If your website invites a lot of email traffic, then you need to get a robust mail system in place, because email is not inherently robust. So what you may end up with is a dedicated mail server complete with virus and spam removal tools.
You also need the means to recover quickly if necessary. We had 12,000 emails appear overnight from a single trusted source. We had to respond quickly and were back on track within two days. But we know of people who have had their businesses disrupted for two weeks. Not just their Internet business, all their business. The only guaranteed thing we can say is that you will suffer an attack sometime. Prepare now!
Ecommerce is not the only web application, but it's clearly an important one. Web shopping is no longer new - indeed it's frequently expected to offer a complete 'round trip'. What has to be borne in mind is that it's not somehow separate from all your other trading. So how well do your web systems talk to your back office systems? Maybe it's time to think ebusiness rather than ecommerce.
Security has to be high on your priority list and built into all your thinking. In the same way as you would never consider not putting locks on the door of your house, you have to lock up any computer systems, particularly those connected to the Internet.

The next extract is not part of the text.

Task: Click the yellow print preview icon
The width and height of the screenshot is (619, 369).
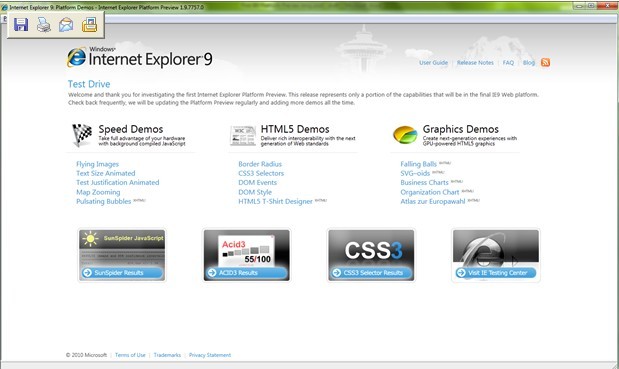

The principal considerations are authentication and authorisation. The first item asks the user to identify themselves; the next assigns rôles and thus permissions to your users. In the context of the Internet, the user might be a member of the public or one of your colleagues. You have to work out who's allowed to do what.
Other considerations include where to put firewalls, how to secure VPNs, remote and mobile working.
In far too many offices personal computers, be they PCs or Macs, are little islands of data where the user is creating their own ad-hoc systems and data structures. So data is not only not shared, it's re-keyed every time it passes from one island to another. This costs time and money a few times over.
It's also hard to run any serious kind of Internet business with such insular arrangements.